For detailed lesson plans, activities, and discussion questions, I’d recommend “Teaching About the Jordan Davis Murder Trial.” (Edutopia).

SLJ “If we’re doing our jobs as educators, I don’t understand how you’re not having this conversation,” you said Wednesday. For those who haven’t already, how would you recommend launching such a conversation in class?

Renée Watson I believe classrooms should be spaces where young people learn history, discuss and understand current events, and learn skills to apply in their future to create a better world. I try to set the expectation from day one with my students that we discuss what is happening in our world, which means, they are expected to watch the news, read the newspaper, pay attention.
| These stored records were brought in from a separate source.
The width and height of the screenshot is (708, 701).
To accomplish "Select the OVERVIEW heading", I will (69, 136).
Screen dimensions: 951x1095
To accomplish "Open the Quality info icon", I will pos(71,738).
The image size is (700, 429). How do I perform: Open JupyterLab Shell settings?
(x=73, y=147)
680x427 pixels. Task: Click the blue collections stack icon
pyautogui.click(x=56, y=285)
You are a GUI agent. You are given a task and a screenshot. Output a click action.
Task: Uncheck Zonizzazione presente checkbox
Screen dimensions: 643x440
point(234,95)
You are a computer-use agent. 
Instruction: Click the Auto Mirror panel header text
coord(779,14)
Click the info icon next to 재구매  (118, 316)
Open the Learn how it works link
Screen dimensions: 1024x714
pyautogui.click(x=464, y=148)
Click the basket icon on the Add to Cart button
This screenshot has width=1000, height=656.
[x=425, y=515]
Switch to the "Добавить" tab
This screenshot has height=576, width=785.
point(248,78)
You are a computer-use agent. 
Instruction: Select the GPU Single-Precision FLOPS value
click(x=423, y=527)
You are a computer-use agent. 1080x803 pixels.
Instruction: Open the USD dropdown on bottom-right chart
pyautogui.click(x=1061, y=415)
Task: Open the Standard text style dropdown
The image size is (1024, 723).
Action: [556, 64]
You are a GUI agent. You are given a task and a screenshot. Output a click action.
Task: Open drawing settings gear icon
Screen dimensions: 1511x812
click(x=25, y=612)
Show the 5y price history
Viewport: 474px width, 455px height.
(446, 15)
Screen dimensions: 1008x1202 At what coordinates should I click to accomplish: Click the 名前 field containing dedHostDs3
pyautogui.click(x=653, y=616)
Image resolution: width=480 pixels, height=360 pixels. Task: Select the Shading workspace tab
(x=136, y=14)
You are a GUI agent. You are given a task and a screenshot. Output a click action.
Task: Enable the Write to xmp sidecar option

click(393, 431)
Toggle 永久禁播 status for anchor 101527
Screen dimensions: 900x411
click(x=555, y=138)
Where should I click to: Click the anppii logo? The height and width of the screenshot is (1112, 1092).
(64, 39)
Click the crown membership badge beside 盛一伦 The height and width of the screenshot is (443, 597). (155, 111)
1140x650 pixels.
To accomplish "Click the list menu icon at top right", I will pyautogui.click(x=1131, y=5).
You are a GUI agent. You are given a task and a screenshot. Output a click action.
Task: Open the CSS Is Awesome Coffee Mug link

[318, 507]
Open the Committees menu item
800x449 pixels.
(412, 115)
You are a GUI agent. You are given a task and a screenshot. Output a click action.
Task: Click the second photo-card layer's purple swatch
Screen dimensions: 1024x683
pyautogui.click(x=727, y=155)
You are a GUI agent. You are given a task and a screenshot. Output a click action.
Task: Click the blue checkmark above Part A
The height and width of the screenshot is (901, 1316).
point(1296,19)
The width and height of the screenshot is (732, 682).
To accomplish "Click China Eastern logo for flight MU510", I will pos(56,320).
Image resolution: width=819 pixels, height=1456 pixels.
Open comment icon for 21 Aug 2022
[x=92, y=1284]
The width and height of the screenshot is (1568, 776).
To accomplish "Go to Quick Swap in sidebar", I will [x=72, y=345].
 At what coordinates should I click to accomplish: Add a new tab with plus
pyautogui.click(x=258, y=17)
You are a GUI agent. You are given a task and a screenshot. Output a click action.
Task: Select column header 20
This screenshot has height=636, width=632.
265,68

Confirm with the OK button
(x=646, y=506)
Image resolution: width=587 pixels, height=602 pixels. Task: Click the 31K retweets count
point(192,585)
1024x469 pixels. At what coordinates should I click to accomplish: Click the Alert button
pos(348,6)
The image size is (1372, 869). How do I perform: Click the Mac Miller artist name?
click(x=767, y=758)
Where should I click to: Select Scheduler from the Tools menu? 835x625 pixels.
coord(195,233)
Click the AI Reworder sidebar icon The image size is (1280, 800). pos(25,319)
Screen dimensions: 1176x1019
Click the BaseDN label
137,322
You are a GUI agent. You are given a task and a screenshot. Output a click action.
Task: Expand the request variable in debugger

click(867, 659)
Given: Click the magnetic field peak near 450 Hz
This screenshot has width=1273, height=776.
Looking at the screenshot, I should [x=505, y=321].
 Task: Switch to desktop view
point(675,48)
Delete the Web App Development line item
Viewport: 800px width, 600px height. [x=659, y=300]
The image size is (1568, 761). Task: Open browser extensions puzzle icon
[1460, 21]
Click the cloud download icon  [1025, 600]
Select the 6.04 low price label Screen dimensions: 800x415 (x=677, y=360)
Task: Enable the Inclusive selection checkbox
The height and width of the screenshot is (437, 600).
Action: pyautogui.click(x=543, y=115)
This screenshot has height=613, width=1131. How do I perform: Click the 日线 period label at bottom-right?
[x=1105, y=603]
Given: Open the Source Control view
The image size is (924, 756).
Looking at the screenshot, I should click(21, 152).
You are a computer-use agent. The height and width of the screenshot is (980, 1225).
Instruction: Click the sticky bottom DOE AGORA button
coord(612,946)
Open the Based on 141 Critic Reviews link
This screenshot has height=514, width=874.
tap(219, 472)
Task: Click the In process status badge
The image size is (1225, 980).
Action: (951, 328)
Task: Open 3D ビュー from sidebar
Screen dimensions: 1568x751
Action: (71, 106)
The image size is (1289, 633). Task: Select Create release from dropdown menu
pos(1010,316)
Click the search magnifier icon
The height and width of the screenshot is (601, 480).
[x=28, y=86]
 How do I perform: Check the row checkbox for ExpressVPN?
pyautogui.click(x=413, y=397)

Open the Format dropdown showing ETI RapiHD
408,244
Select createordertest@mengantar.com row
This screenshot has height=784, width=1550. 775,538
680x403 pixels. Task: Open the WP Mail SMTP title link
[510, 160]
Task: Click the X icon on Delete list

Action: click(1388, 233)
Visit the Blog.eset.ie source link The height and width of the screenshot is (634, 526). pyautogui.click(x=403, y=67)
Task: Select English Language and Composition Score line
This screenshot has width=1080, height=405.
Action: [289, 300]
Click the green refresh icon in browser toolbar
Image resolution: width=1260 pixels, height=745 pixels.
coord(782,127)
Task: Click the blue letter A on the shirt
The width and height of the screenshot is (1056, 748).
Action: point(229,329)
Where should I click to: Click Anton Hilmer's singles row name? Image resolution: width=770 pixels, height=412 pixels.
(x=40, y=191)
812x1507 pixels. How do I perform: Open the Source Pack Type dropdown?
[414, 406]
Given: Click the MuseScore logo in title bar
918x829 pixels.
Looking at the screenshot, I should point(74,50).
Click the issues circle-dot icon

For educators who do not normally talk about current events and/or have not talked about race, power, injustice in their classrooms, I think starting with an honest acknowledgment of what’s happening can be a place to start. I think letting students know that we are human, that we care about what is going on in the world, and that we are thinking about what’s happening is important. A teacher I know told her students, “I don’t know if you all have been paying attention to what’s been happening, but I have. And I have a lot of questions and I’m not sure how to talk about it but I just wanted to acknowledge that there’s a lot going on. If anyone wants to talk, I can find support for you.” She went on to teach her lesson, but taking this first step to bring it up let students know that it’s okay to have feelings about what’s happening. She referred the two students who came to her after class to the school counselor. Other teachers asked students to write their questions about Ferguson on an index card. The teachers reviewed the questions and held a joint class discussion, where they shared the facilitation of responding to the questions. I also know of schools that held assemblies and forums after school for students who signed up.

SLJ Also, I wonder how these discussions are playing out in predominantly white classrooms and communities?

#BlackLivesMatter
Tumblr | ramarley-graham
Renée Watson I believe we should provide opportunities in our classrooms where students see themselves in the curriculum and where they have to empathize and step out of their own experiences. We cannot reserve conversations about race, racism, privilege, power, and injustice to schools that educate children of color. We need young people—from all backgrounds—to take ownership of this democracy and see themselves as active citizens, change makers, and allies.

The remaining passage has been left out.